In the long run, originality is probably a shaky concept on which to base an esthetic. But for now, the hope of doing something radically new is inherent in the whole enterprise of modern or experimental dance. That's why we don't cavil at an umpteenth "Giselle" or "Les Patineurs," but feel vaguely disquleted at the prospect of yet another chair dance, or yet another somber landscape full of angst and symbolism, or yet another evening of nostalgia and whimsy.

A quest for absolute originality - all the time - is doomed to failure, and modern dance, like any other discipline has styles and trends - lines of close resemblance which arise when choreographers share common influences and preoccupations. Nudity, which was still popular about five years ago, seems to be out these days, but we're seeing lots of heaping and hoisting and schlepping of bodies: the sack-of-potatoes syndrome. The heaping and hoisting and schlepping is interesting because, in its more intelligent manifestations, it reflects a common fascination with body weight and leverage, inertia and interacting balances.

This fascination is an active ingredient in the organic, quasi-gymnastic group assemblages of a company like Pilobolus, for instance, or in the odd lifts and crashing falls which make the work of Senta Driver's "Harry" so alarming, or in Steve Paxton's Contact Improvisation or a collaboration like Dinae Frank and Deborah Riley's recent "Overlap." There's an introspective focus and a tentative, almost probing quality to the movement and development that sets these dances apart from what we've seen before.

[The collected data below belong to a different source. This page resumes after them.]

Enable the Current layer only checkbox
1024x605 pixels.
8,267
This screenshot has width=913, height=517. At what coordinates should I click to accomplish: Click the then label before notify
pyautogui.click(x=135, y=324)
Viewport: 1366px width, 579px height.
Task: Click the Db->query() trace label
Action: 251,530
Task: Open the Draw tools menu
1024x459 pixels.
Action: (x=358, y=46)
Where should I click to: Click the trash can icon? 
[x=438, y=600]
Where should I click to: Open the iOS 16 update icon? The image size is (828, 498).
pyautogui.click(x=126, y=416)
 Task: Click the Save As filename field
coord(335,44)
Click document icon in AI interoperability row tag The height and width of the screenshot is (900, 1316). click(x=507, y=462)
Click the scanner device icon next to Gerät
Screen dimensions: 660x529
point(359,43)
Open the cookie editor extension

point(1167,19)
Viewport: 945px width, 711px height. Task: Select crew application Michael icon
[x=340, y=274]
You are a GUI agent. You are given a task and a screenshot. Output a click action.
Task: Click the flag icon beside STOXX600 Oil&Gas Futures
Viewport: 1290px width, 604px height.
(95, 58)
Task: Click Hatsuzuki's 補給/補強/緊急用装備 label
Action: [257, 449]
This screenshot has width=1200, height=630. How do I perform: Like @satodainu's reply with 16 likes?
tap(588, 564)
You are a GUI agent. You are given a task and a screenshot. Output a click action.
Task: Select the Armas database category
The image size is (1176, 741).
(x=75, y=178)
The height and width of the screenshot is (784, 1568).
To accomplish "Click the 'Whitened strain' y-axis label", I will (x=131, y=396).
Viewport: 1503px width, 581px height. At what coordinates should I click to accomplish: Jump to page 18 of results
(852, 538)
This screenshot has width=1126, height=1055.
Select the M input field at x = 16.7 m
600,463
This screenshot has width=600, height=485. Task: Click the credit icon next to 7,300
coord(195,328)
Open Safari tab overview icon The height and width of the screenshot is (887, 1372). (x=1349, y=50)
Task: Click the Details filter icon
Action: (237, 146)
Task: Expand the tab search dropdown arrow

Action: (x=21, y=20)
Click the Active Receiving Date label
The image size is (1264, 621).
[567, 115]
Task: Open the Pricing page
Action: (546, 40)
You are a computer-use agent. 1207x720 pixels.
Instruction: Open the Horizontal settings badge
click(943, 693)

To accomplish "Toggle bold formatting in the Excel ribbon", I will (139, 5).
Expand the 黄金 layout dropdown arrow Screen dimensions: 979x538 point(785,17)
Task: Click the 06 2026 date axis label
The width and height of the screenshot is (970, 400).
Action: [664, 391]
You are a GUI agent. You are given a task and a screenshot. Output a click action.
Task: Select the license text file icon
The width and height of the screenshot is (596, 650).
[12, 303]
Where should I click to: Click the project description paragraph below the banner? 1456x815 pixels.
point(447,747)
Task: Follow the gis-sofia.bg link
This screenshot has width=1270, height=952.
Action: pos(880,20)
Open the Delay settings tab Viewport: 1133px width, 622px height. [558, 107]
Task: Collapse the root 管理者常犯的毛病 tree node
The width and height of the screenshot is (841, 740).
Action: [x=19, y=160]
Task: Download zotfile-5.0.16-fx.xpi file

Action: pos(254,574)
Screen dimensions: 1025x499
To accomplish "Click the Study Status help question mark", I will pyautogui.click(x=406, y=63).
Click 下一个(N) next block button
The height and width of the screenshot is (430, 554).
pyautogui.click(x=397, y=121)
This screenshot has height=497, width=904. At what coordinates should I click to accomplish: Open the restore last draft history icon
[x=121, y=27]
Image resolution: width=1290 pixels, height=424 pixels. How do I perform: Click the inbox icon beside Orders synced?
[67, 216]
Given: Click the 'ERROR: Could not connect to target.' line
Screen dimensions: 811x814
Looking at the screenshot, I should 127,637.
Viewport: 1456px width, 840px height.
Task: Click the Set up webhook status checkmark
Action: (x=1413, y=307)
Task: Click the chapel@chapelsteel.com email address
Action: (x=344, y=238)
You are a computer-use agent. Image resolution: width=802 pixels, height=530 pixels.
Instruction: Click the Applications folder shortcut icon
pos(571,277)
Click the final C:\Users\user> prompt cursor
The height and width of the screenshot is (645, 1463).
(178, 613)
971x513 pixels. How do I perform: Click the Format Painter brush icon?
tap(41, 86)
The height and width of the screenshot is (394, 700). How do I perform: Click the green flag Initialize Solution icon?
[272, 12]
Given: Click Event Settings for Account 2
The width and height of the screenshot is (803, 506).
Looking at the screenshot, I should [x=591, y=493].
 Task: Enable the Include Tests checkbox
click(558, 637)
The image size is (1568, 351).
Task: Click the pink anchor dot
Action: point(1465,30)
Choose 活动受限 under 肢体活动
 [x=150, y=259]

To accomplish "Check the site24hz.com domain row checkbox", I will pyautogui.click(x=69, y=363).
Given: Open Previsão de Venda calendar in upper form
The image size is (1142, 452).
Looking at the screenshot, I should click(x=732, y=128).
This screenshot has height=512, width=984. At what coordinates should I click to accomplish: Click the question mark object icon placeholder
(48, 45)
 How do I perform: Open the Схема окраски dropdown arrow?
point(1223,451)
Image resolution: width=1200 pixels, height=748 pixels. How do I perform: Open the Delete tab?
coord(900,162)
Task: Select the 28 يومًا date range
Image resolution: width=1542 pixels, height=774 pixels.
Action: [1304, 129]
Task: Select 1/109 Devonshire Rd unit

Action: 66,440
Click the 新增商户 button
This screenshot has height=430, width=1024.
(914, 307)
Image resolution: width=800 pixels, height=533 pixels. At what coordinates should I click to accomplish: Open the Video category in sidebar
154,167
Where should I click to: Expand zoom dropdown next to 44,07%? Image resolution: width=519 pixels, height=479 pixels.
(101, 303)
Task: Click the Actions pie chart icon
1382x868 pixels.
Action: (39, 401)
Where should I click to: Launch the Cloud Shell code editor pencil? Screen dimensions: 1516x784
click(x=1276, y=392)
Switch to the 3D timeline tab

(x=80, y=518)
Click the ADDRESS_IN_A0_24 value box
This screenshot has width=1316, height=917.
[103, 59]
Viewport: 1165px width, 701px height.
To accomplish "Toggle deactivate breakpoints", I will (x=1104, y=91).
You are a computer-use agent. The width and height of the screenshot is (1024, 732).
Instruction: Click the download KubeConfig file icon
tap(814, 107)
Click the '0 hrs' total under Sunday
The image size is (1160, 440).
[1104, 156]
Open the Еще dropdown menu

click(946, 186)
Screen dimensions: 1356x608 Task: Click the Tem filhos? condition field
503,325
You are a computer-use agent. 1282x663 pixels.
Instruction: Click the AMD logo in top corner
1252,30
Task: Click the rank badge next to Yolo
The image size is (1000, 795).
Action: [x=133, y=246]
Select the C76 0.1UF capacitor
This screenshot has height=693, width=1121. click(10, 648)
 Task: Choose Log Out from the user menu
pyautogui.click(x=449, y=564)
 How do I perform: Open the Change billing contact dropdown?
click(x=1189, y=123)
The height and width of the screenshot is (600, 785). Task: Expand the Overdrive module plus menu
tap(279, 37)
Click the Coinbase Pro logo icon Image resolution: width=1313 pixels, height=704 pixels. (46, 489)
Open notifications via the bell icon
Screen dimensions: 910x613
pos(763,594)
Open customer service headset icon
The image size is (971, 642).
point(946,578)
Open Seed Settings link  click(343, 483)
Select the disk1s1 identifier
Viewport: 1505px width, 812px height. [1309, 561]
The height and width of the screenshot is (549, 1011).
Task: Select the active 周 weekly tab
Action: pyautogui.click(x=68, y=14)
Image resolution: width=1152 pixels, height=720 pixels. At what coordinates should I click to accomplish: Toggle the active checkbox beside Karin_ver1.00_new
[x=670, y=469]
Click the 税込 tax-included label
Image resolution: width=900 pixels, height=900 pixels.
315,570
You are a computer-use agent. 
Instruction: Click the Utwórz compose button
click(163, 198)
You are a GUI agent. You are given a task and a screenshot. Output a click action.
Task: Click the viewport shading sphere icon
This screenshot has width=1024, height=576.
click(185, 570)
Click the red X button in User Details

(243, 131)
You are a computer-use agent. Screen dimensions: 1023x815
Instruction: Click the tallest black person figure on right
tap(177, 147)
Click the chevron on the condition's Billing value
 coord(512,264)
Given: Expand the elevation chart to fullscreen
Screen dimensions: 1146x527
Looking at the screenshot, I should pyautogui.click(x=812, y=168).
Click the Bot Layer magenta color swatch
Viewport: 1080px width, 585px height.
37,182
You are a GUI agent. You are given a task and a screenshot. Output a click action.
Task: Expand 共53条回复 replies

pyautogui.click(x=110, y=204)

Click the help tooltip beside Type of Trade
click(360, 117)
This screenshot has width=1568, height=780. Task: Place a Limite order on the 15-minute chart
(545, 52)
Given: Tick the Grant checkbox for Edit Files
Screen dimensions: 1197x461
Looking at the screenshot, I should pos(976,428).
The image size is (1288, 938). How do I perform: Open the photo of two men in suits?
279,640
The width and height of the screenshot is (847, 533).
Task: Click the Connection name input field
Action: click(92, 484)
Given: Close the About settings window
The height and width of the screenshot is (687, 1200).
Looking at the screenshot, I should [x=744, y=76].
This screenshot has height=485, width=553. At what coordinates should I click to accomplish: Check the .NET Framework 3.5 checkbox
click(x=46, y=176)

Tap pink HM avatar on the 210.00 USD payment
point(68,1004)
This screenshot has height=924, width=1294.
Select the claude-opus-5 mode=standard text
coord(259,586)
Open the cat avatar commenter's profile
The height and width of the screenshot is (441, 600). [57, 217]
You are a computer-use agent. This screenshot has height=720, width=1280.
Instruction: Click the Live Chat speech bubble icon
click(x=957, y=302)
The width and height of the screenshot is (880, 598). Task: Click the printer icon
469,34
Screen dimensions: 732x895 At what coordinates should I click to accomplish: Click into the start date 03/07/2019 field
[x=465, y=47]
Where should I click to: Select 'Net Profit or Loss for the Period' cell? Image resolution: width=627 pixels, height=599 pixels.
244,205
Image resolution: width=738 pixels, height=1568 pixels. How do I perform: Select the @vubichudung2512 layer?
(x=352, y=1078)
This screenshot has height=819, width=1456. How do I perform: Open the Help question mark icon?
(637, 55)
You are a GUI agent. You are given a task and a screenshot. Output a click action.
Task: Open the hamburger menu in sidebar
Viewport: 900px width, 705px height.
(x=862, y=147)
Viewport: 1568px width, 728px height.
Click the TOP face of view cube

Although dancers working in this vein today share common traits, the work is still alive and interesting becaue it contains alleys of continuing exploration and discovery. A vein of invention doesn't begin to go dead until the outer forms of the experiment appear as pure convention although no genuine inquiry is going on. When this happens, the dance is no longer experimental, even if the dancers cheerfully take off all their clothes or gallop around with tennis rackets or cavort with chairs or rolls of paper towelling.

At its most exciting, modern dance communicates a sense of exploration an adventure, a commitment to the process of discovery instead of to the perfection of a product. The pleasure of attending modern dance concerts lies in the opportunity it gives us to participate, however indirectly, in the process, to eavesdrop on the seeking and the losing again. Sometimes it's in the failed pieces that the goal can be most clearly perceived: It's a widening of perception one is looking for here.

The two dance memories of recent years which best sum up for me the insights modern dance can provide come from works in which the consciousness of process runs most visibly. One is the somnambulistic flow of sounds and images in Meredith Monk's "Paris" and "Venice/Milan."

The other is an image of Kei Takei in "Light, pt. 3," squatting motionless in the spotlight's beam, like a gold-panner waiting or listening. There's a sound like running water, and, in the half-light, we see other dancers dressed in white moving and gesticulating. It's as if all the movement around Takei flowed out of her stillness. Or rather, as if a stream of energy were flowing from an unseen source, through her, to generate the active dance around her.